食品衛生法(昭和22年法律第233号)等に基づく処分の理由の提示については、行政手続法(平成5年法律第88号)第8条第1項(申請に対する拒否処分)及び第14条第1項(不利益処分)の規定により、申請者等に対し、当該処分の理由を示さなければならないこととされています。

特に食品衛生法に基づく営業の禁停止処分等の不利益処分の理由の提示については、処分の取消訴訟において、例えば、「法第6条に違反した」と記載されているのみで、処分の原因となる基本的事実関係や、違反した条項が具体的に示されておらず、行政手続法が求める理由の提示がなされていないとして処分の違法性が判決において指摘された例がみられることから、下記を踏まえ、必要な手続が適切になされるよう特段の御配慮をお願いします。

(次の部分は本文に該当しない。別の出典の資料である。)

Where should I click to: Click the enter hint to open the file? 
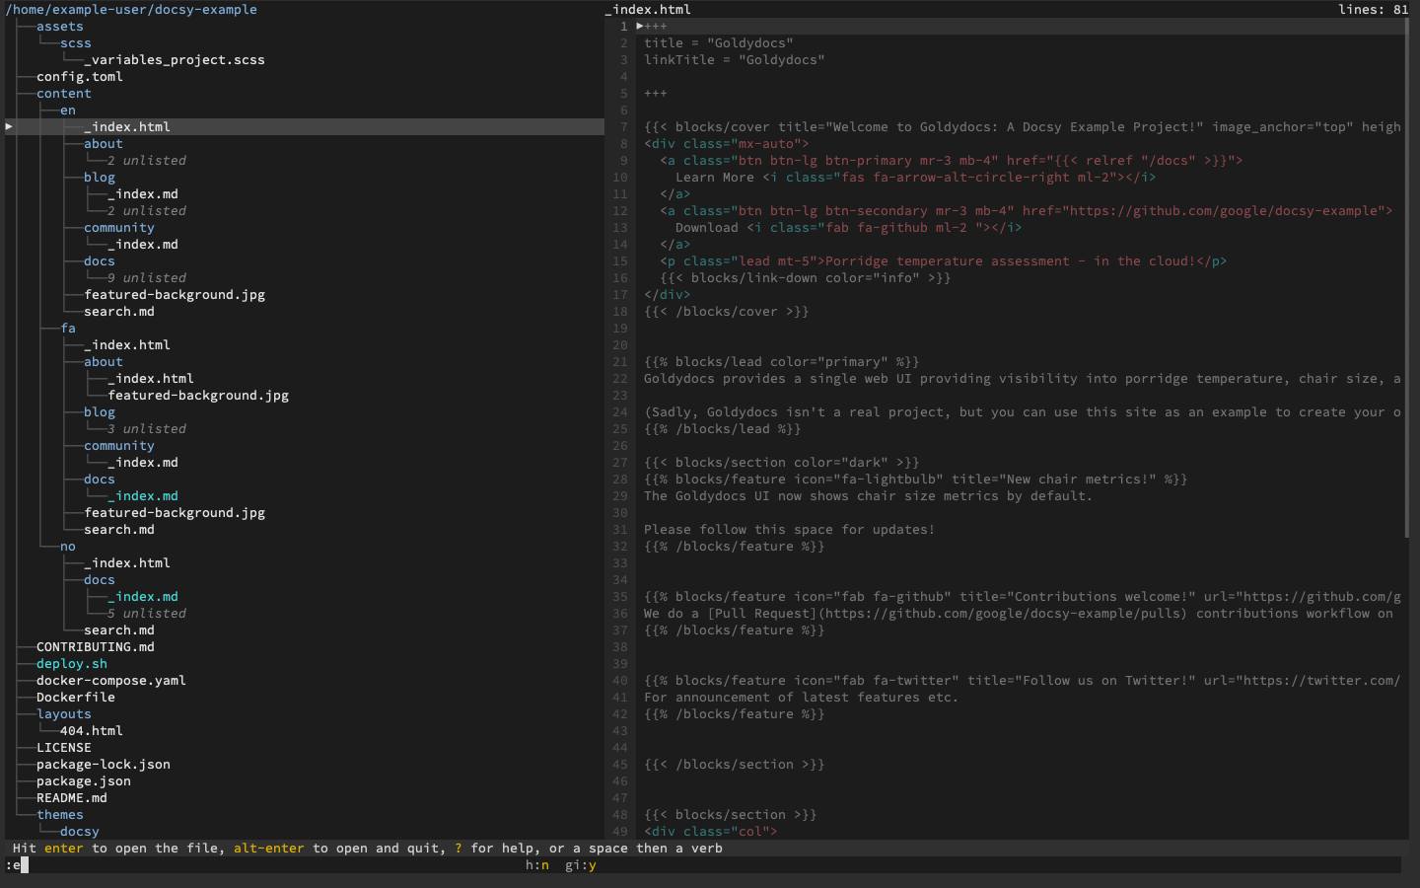click(x=63, y=848)
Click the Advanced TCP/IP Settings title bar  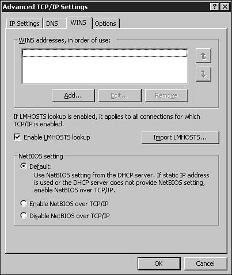pyautogui.click(x=105, y=7)
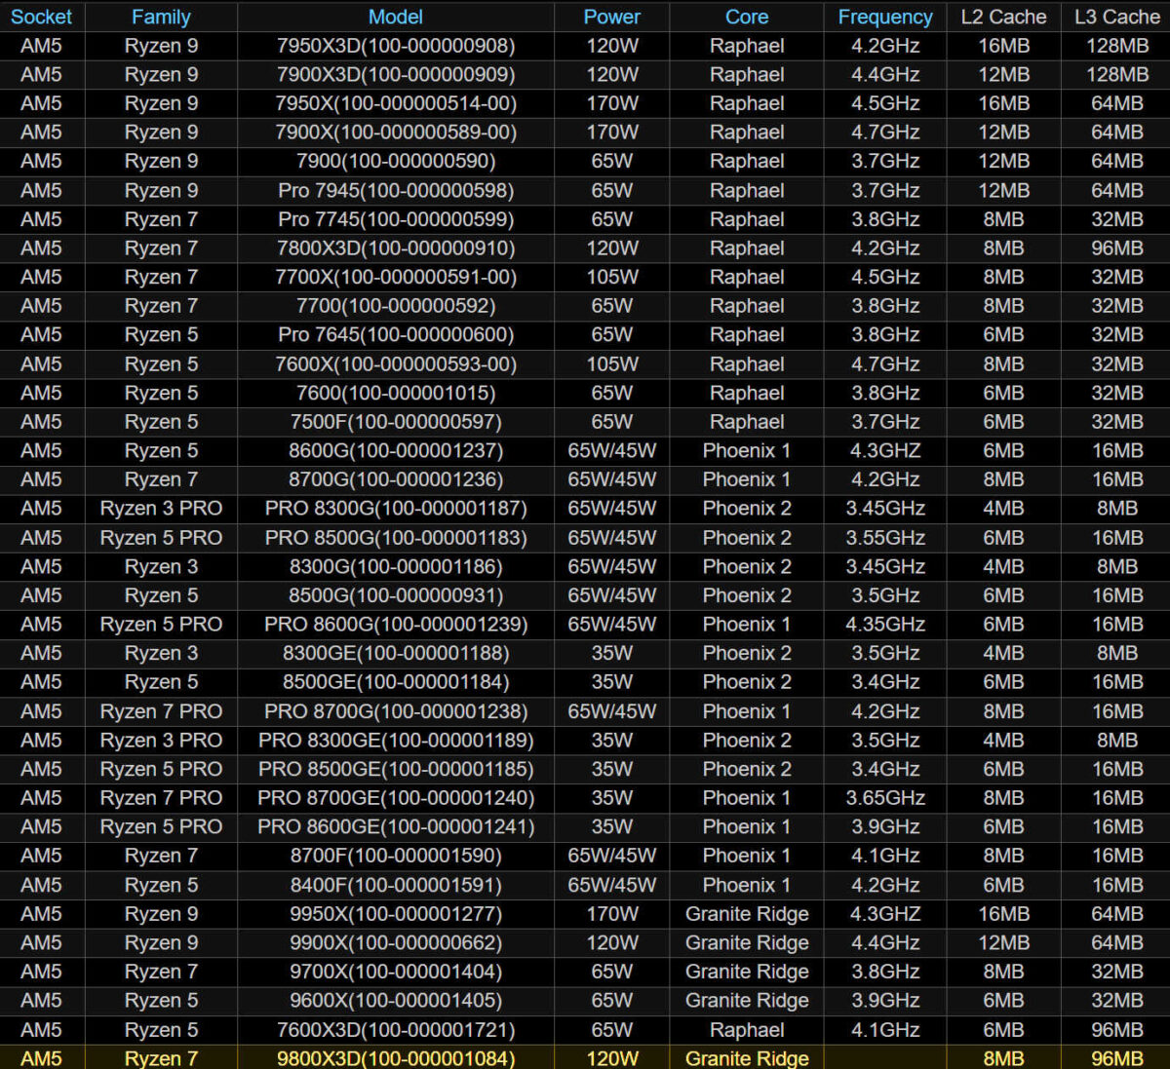Click the 7800X3D model cell
This screenshot has height=1069, width=1170.
coord(395,248)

なお、営業の禁停止処分等を事業者に通知する際には、処分の理由も含めた通知内容を丁寧に説明するとともに、営業の禁停止期間中に取り組むべき内容(施設の清掃、衛生教育等)を十分に理解させることが必要であることを念のため申し添えます。

1 一般に、処分に理由の提示が求められるのは、処分庁の判断の慎重と合理性を担保してその恣意を抑制するとともに、処分の理由を相手方に知らせて不服の申立てに便宜を与える趣旨であり、その提示を欠く場合には、処分自体の取消しを免れないこと。

2 1の趣旨から理由の提示が求められている場合における理由の提示の程度は、特段の理由のない限り、いかなる事実関係に基づき、いかなる法規を適用して当該処分がされたのかを、処分の相手方において、その提示内容自体から了知し得るものでなければならず、単に抽象的に処分の根拠規定を示すだけでは、それによって当該規定の適用の原因となった具体的事実関係をも当然に知り得るような例外的な場合を除いては、理由の提示として十分でないこと。

3 以上を踏まえれば、食中毒を発生させ、食品衛生法第6条各号に違反したとして営業者に対して営業の禁停止処分を行う場合には、当該処分を通知する書面に、当該営業者、食品が食中毒の原因であると判断し、推定し、又は疑わしいとした根拠である食中毒調査を踏まえ、同条各号に違反したとする食品、それが同条各号のいずれに該当するか、当該営業者の行為が同条が禁止する行為(製造、販売等)のいずれに該当するかを記載するなど、具体的事実関係と適用する法条の適用関係が明らかになるよう記載することが必要であること。

※ 例えば、原因施設のみ特定し、原因食品が特定できない場合には、「当該施設において加工、販売された食品」と記載することが考えられる。

4 上記のことは、原因食品及び原因施設が一応推定しかできない又は疑わしい場合においても、危害の拡大防止のため、営業の禁停止処分等の必要な措置をできるだけ速やかに実施しなければならないこと等、従来からの食中毒事件に対する取扱いを変更するものではないこと。